A higher lines charge for solar power users has prompted a legal complaint.
Solarcity is asking the Electricity Authority to stop Unison's solar tax, on the grounds that it wrongfully disadvantages customers and breaches the Electricity Industry Participation Code.
Last month, Unison became the first lines company in New Zealand to increase line charges for households generating their own electricity.
It announced higher fees for customers who use a combination of solar energy and the electricity grid in Hawke's Bay, Taupo and Rotorua.
The lines company said solar electricity users connected to its network had been subsidised by other power consumers so a lift in charges was needed.
Home electricity generators paid about $300 less than other customers but received the same level of service. Under the new fee structure home generators would still save about $150 to $190 a year in lines charges. The increased charge was for new installations while existing customers will stay on their current rate until March 2019.
The complaint filed with the Electricity Authority contends that Unison has violated two sections of the Electricity Industry Participation Code.
Unison's solar charge was likely to see fewer people installing solar panels, leading to less take-up of renewable energy and continued reliance on fossil fuels such as coal and gas, Solarcity chief executive Andrew Booth said. Unison business assurance general manager Nathan Strong was surprised by the suggestion the company's Distributed Generation price category was in breach of Part 6 of the Code. "We informed the Electricity Authority of our intentions to introduce a new Distributed Generation price category prior to its introduction. We will of course work with them during their review of this alleged breach.
"Also, while we understand that solar vendors are upset their customers will receive a lower subsidy from Unison, it is worth reminding our customers that a typical residential customer with solar will continue to pay lower annual charges under our new approach than a non-solar consumer.
"Our approach promotes fairness between all our 110,000 customers who continue to rely on our network to provide electricity at all times, especially during the cold, dark winter peaks," Mr Strong said.
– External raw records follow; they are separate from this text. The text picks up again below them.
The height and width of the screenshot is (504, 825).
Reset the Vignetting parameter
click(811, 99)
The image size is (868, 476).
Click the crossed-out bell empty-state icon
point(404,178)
Solarcity argues that Unison's decision to increase solar charges was a discriminatory penalty. It would add hundreds per year for customers, and is out of step with New Zealand's obligations under the recently signed Paris Climate Agreement, Mr Booth said.
"What Unison - and indeed other companies - are doing is unacceptable, unlawful and a clear abuse of monopoly power."
Mr Booth said internationally, both in the United States and Australia, regulators were recommending solar because of the value they brought to the grid and consumers.
But this year the Parliamentary Commissioner for the Environment, Dr Jan Wright, highlighted a report that claimed solar panels did little to help New Zealand's carbon footprint.
The Concept Consulting report said carbon dioxide emissions from generating electricity were at their highest in winter. But solar panels are most effective in summer.